Top of DATA PROVIDED

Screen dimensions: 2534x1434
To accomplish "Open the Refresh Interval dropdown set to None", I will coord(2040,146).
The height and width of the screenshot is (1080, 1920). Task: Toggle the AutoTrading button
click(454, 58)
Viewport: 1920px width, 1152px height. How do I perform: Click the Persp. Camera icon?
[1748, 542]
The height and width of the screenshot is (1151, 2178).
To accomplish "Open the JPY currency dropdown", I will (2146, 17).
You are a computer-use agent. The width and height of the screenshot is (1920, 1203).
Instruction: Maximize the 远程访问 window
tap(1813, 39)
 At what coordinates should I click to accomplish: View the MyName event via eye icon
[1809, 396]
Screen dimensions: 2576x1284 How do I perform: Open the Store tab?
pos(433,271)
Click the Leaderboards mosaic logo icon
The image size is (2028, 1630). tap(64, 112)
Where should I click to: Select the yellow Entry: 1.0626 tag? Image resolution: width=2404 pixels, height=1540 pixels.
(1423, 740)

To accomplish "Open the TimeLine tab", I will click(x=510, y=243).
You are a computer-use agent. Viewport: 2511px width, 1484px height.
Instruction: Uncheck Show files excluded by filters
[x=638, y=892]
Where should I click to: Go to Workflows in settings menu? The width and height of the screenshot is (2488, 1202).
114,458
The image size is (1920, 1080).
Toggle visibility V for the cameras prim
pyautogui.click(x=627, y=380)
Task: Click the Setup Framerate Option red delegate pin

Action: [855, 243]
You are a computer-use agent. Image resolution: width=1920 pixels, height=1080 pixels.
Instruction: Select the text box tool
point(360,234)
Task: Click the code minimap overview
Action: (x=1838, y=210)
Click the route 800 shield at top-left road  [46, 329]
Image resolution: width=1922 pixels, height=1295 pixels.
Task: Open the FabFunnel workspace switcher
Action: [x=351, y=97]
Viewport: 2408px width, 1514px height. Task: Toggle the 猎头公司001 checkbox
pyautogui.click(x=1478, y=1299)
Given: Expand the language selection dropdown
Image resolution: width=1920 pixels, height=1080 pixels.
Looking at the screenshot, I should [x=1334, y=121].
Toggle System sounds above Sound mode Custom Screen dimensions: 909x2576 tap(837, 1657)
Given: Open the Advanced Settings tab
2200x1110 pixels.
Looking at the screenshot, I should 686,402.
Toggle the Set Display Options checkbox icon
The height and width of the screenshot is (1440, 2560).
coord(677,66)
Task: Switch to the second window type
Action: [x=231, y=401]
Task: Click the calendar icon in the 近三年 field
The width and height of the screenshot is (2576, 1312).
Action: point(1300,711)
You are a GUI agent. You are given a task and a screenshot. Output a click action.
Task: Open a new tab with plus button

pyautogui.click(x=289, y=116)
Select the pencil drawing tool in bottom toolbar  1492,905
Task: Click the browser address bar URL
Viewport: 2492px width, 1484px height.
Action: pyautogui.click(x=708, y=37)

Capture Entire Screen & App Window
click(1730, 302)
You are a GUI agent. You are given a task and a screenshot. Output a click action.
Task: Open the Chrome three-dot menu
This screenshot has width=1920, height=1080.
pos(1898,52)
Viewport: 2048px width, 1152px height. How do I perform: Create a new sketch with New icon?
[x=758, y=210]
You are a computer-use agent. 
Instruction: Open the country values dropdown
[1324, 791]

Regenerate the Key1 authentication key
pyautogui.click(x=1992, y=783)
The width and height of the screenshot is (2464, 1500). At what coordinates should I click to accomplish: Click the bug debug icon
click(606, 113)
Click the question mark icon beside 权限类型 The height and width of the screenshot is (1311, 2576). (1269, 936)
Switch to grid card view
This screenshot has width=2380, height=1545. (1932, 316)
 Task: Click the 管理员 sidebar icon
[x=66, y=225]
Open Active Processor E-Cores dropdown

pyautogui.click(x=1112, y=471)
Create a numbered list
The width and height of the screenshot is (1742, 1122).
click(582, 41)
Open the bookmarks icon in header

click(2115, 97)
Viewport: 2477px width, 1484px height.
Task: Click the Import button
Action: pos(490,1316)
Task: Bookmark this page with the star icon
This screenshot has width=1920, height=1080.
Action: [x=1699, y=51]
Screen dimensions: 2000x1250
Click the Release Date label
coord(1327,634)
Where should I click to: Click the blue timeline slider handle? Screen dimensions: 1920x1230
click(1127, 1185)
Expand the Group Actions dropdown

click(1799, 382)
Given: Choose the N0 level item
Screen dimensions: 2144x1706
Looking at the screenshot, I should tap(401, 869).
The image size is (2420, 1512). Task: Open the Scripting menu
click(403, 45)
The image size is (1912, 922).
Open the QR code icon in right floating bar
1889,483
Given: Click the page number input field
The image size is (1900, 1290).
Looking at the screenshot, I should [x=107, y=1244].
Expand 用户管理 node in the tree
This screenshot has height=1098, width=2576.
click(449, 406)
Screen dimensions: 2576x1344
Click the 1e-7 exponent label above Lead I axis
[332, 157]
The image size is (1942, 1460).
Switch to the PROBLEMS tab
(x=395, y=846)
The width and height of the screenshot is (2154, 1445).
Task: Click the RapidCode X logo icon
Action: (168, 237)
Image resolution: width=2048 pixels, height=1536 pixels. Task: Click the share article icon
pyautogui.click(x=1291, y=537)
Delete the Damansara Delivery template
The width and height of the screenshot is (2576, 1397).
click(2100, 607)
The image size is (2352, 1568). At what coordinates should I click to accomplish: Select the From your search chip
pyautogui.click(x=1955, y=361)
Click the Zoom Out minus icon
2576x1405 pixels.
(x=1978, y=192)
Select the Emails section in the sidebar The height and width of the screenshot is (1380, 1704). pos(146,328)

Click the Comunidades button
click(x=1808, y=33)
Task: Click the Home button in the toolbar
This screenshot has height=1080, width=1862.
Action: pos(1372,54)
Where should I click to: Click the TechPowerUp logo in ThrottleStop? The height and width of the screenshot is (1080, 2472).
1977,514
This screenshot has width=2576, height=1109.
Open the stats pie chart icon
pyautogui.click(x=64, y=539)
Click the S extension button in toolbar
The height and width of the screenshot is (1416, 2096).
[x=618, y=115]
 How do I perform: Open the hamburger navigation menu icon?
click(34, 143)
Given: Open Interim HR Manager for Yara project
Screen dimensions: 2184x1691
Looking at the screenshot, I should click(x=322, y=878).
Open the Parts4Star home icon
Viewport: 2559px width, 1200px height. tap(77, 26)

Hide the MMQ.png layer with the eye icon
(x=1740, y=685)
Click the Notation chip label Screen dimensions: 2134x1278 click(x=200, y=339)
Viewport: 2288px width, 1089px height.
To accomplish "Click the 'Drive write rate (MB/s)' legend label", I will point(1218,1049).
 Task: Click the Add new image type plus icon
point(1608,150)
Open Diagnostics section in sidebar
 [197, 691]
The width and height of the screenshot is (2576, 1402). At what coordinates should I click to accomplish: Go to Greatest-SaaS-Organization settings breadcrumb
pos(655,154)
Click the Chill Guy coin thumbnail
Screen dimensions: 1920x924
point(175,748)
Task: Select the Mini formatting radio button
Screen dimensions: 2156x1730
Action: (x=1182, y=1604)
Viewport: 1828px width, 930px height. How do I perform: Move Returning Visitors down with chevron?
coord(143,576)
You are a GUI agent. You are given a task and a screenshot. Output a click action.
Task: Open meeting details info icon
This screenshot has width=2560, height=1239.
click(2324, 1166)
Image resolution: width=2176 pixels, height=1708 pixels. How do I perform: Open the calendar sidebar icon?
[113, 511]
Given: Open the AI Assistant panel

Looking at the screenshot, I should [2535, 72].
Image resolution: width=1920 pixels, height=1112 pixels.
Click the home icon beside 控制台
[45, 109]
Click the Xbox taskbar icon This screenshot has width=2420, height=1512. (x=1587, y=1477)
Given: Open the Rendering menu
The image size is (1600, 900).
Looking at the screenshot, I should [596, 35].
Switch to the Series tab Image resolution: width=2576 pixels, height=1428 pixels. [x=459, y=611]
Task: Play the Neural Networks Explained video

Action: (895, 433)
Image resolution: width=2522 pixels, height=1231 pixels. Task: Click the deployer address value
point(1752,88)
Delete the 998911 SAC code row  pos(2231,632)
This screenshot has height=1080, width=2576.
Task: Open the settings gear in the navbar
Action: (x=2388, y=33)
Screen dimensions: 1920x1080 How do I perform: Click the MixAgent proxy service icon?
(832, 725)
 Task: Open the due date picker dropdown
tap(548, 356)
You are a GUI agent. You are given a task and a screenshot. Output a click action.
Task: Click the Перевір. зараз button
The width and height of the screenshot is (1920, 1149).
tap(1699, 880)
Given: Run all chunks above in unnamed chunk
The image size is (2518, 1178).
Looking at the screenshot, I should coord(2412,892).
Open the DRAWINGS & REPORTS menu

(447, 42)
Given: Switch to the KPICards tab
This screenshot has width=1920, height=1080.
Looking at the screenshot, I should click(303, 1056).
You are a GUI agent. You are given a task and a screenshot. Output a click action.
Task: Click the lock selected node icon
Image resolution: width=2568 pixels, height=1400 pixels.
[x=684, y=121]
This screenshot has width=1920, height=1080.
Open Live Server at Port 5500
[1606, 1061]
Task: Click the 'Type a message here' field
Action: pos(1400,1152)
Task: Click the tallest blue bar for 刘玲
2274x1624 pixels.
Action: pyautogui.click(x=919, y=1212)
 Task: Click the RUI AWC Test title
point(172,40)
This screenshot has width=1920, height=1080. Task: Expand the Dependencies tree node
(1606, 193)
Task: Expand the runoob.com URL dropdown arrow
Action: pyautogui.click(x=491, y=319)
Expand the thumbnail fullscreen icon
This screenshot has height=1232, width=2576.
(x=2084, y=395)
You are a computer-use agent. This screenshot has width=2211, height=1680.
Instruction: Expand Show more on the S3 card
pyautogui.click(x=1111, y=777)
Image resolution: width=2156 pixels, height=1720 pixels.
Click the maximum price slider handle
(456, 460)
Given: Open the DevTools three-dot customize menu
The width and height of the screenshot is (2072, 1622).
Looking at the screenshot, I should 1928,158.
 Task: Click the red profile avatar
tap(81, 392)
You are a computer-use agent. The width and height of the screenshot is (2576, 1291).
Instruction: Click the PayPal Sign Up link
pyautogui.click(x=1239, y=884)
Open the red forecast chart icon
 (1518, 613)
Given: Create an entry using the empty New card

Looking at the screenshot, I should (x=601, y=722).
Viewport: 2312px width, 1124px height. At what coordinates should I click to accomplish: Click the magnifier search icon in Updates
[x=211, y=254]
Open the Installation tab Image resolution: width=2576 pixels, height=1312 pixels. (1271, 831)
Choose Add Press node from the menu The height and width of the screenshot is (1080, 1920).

Bottom of DATA PROVIDED

**WHAT IS REQUIRED:**
Output should match, line for line, the stretch of the material above from the line holding "Open the QR code icon in right floating bar" through the line holding "Screen dimensions: 2576x1344".

**EXERCISE RESULT:**
Open the QR code icon in right floating bar
1889,483
Given: Click the page number input field
The image size is (1900, 1290).
Looking at the screenshot, I should [x=107, y=1244].
Expand 用户管理 node in the tree
This screenshot has height=1098, width=2576.
click(449, 406)
Screen dimensions: 2576x1344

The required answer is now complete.